I tried making a photosynth of photos that were masked to be blue only- and zero synthiness resulted - is it ignoring blue because it doesn't want to synth up the sky in photos?

Anyway here is the python script for interpreting the bin files.

The sceneviewer (taken from the Radiohead sceneviewer) in that source dir works well for displaying them also.

Anyway to repeat this for any synth wireshark needs to figure out where the bin files are served from (filter with http.request), and then they can be downloaded in firefox or with wget or curl, and then my script can be run on them, and processing can view them. The TOC doesn't clearly specify how the point clouds are covered so redistribution of point clouds, especially those not from your own synths or someone who didn't CC license it, may not be kosher.

2008-08-23

Photosynth

When I first saw the original demo I was really impressed, but now that is been released I feel like it hasn't advanced enough since that demo to really be useful. I tried a few random synths when the server was having problems, it looks like it isn't being hammered any longer so I ought to try it again soon when I'm using a compatible OS.

Overall it's confused and muddled to use and look at- like a broken quicktime VR.

Photosynth seems to work best in terms of interface and experience when it is simply a panoramic viewer of stitched together images- where all the images are taken from a point of buildings or scenery around the viewer. It's easy to click left or right to rotate left or right and have the view intuitively change. But we've had photostitching software that produces smooth panoramas that look better than this for years, so there's nothing to offer here.

When viewing more complicated synths, the UI really breaks down. I don't understand why when I click and drag the mouse the view rotates to where I'd like, but then it snaps back to where it used to be when I let go of the button.

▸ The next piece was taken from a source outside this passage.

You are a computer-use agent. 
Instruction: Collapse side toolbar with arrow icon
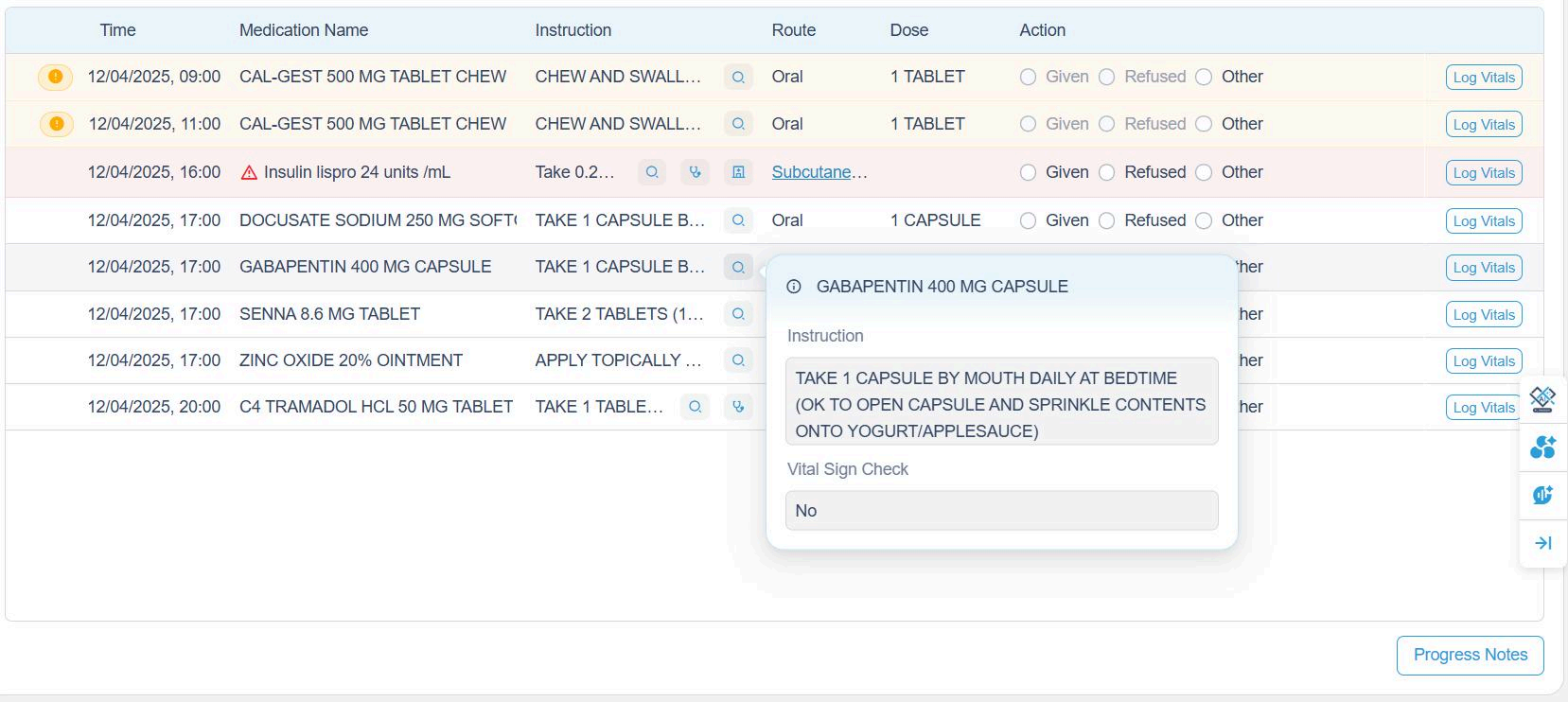pos(1542,543)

It's very hard to move naturally through 3D space- I think the main problem is that the program is too photo-centric: it always wants to feature a single photograph prominently rather than a more synthetic view. Why can't I pull back to view all the photos, or at least a jumble of outlines of all the photos?

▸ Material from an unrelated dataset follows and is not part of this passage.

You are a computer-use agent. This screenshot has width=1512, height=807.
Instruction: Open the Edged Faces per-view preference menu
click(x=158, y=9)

It seems like there is an interesting 3D point cloud of points found to be common to multiple photos underlying the synth but it can't be viewed on it's own (much less downloaded...), there are always photos obscuring it. The photograph prominence is constantly causing nearby photos to become blurry or transparent in visually disruptive ways.

Finally, it seems like the natural end-point of technology like this is to generate 3D textured models of a location, with viewing of the source photos as a feature but not the most prominent mode. Can this be done with photosynth-like technology or is all the aspects I don't like a way of covering up that it can't actually do that? Maybe it can produce 3D models but they all come out horribly distorted (so then provide a UI to manually undistort them).

Hopefully they will improve on this, or another well-backed site will deliver fully on the promise shown here.